-------- Supplied records --------
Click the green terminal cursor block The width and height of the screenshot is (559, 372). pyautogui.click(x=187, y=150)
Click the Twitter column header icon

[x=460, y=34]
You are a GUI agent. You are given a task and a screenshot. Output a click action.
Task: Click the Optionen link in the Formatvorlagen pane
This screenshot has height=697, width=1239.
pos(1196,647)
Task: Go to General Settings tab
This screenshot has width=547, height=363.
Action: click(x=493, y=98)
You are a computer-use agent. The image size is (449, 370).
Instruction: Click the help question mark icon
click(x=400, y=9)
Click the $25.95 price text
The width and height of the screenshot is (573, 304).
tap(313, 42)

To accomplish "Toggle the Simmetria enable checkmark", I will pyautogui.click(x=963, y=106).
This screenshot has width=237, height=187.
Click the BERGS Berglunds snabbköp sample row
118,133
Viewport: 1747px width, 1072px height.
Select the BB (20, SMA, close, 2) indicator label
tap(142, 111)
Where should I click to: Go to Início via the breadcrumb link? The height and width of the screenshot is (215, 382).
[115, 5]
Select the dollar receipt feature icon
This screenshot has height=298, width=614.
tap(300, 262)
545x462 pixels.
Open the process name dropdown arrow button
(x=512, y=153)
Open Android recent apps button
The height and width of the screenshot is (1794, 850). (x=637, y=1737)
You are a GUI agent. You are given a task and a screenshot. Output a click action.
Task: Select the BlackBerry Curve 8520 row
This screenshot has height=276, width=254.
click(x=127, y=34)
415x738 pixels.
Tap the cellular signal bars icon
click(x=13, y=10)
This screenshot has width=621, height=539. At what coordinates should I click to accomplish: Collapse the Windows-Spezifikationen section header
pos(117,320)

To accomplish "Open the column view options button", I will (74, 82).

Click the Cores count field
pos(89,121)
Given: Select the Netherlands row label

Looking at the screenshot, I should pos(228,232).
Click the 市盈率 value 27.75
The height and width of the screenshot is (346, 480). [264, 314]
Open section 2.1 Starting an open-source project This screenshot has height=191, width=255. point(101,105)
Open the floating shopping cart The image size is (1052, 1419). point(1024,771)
--------
## Task prompt
For every line of the data above that contains "image", copy that line.

## Result of the task
You are a computer-use agent. The image size is (449, 370).
Open the floating shopping cart The image size is (1052, 1419). point(1024,771)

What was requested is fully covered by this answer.